### REQUIRED ACTION 1
In the article on federal worker unions, restate the part that opens with the words containing "While their political" and closes with "450,000 other members.", substituting "campaign fund" for "war chest".
### REQUIRED ACTION 2
According to the article on federal worker unions, why has NARFE's membership been booming? Answer in one to three sentences.
### REQUIRED ACTION 3
Answer these questions using the article on federal worker unions:
(a) How much money did NARFE's PAC have in the bank when Andolsek took office in January?
(b) About how many NARFE members had sent political donations so far?
(c) Which party will receive most of the federal worker unions' financial and moral support?

### TEXT FOR ANALYSIS
*** Block opens ***

Federal worker unions, traditionally in the flyweight class when it comes to giving political contributions, will pump $2 million or more into November Senate and House races. Most of their financial and moral support will go to Democrats, whether incumbents or challengers.

While their political action committees (PACs) are small compared with those of other labor groups and with big business, the new round of check-writing by government employe organizations will surpass their entire political financial outpourings of the last five elections.

The biggest war chest, so far, has been built up by the National Association of Retired Federal Employees. NARFE's membership has been booming since Congress and the White House began cutting back the federal pension system.

NARFE President Ludwig J. Andolsek said his organization's PAC had about $11,000 in the bank when he took office in January. As of Friday, it had $458,000.75 on deposit. So far, Andolsek said, nearly 27,000 members had sent political donations, and he expects to hear soon from many of the organization's 450,000 other members.

Andolsek, a lifelong Democrat who served at the Civil Service Commission (now OPM) under Presidents Kennedy, Johnson and Nixon, says "we are nonpartisan . . . . we evaluate the candidates and give to our friends" whether Republicans or Democrats.

*** Block closes ***

### SUPPLIED ENTRIES

*** Block opens ***

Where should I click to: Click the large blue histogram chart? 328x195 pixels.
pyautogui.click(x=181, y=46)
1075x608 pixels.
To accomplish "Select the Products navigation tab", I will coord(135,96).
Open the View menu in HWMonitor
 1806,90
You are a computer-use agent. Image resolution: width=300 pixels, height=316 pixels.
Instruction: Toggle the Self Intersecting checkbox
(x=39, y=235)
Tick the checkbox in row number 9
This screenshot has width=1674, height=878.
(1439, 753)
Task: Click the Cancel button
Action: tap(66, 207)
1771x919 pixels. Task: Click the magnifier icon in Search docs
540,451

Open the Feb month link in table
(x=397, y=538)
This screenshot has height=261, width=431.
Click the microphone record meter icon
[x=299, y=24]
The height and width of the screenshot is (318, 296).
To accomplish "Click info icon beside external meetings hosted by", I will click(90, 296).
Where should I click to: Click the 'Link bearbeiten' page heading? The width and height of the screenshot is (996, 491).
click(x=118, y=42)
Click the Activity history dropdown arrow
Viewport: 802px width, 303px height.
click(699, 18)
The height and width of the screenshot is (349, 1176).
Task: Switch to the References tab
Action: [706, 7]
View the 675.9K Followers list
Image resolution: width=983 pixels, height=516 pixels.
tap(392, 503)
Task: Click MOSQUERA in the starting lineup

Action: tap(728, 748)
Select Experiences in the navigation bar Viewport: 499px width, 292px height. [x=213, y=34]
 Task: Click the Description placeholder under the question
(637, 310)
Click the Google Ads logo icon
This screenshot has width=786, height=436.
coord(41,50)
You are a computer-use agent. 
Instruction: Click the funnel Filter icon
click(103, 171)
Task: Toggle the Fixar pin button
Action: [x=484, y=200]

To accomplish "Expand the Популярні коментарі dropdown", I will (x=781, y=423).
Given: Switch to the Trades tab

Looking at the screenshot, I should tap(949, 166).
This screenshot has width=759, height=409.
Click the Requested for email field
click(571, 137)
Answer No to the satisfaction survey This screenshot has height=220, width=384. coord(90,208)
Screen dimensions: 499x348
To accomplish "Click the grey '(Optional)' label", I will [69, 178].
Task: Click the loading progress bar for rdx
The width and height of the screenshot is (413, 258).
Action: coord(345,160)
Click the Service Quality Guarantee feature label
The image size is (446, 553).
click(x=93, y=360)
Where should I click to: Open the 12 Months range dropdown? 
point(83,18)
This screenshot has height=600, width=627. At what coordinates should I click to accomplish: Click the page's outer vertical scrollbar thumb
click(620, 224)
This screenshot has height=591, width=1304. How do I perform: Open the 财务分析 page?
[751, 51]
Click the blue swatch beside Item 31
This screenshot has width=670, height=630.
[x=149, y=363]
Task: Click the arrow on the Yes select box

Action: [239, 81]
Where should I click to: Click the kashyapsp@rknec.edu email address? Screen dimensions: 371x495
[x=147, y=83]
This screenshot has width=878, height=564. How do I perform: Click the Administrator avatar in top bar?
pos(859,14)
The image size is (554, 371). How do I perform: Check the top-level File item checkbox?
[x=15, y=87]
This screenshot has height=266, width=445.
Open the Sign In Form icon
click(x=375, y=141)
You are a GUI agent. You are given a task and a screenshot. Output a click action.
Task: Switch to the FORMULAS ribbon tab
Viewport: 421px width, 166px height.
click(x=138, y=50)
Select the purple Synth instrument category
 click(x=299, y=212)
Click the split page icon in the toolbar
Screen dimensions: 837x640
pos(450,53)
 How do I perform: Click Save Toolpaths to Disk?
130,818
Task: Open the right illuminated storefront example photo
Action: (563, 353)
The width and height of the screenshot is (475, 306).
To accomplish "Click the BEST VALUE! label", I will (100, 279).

*** Block closes ***

### TASK SOLUTION 1
While their political action committees (PACs) are small compared with those of other labor groups and with big business, the new round of check-writing by government employe organizations will surpass their entire political financial outpourings of the last five elections.

The biggest campaign fund, so far, has been built up by the National Association of Retired Federal Employees. NARFE's membership has been booming since Congress and the White House began cutting back the federal pension system.

NARFE President Ludwig J. Andolsek said his organization's PAC had about $11,000 in the bank when he took office in January. As of Friday, it had $458,000.75 on deposit. So far, Andolsek said, nearly 27,000 members had sent political donations, and he expects to hear soon from many of the organization's 450,000 other members.

### TASK SOLUTION 2
NARFE's membership has been booming because Congress and the White House began cutting back the federal pension system.

### TASK SOLUTION 3
(a) About $11,000.
(b) Nearly 27,000 members.
(c) Democrats.